Prior to ROH, he was known for his time in Evolve, where he is a former two-time Evolve Tag Team Champion.

Professional wrestling career

Evolve (2014–2018) 

Williams made his debut at Evolve on September 14, 2014, at Evolve 35, losing to Timothy Thatcher.

On May 30, 2015, at EVOLVE 43, Williams and Drew Gulak failed to capture the Open the United Gate Championship, when they were defeated by Johnny Gargano and Rich Swann. Williams has held the EVOLVE Tag Team championship with Drew Gulak and Fred Yehi, respectively, representing the stable Catch Point. At EVOLVE 113, Williams had his last match with the promotion, losing against EVOLVE Champion Shane Strickland. After that, he left the promotion.

Ring of Honor (2018–2021) 

Williams made his Ring of Honor debut on Survival of the Fittest (2018). He participated in the Survival of the Fittest tournament, where he was eliminated at the first round by Jonathan Gresham.  At a ROH taping in Atlanta, Georgia, Williams would join Juice Robinson, David Finlay, Mark Haskins, Bandido and Tenille Dashwood in forming a new faction named ‘Lifeblood’. However, after the departures of Dashwood and Robinson from the promotion, Lifeblood would quietly disband and Williams would find himself once again in singles competition. In September 2020, Williams competed in the ROH Pure Tournament for the ROH Pure Championship where he defeated Rust Taylor in the first round, Fred Yehi in the second round and Jay Lethal in the semi-finals but lost to Jonathan Gresham in the finals. Following this, Williams would join Lethal, Gresham and Rhett Titus in forming a new faction known as The Foundation.

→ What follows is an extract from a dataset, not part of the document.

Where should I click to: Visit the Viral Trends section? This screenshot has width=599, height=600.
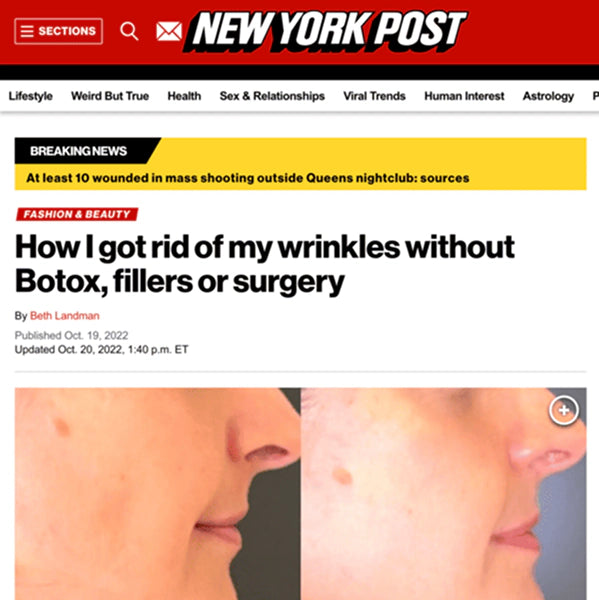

On March 26, 2021, Williams became a double champion, winning the ROH World Television Championship by defeating Kenny King - who was filling in for the injured recognized champion Dragon Lee, and also the ROH World Tag Team Championship, teaming with Titus to defeat King and La Bestia del Ring - who himself was subbing for recognized champion Dragon Lee.  Williams would then lose the TV Title to Tony Deppen on Ring of Honor Wrestling (aired May 1, 2021, but the exact match date is unknown due to it being at a closed door taping).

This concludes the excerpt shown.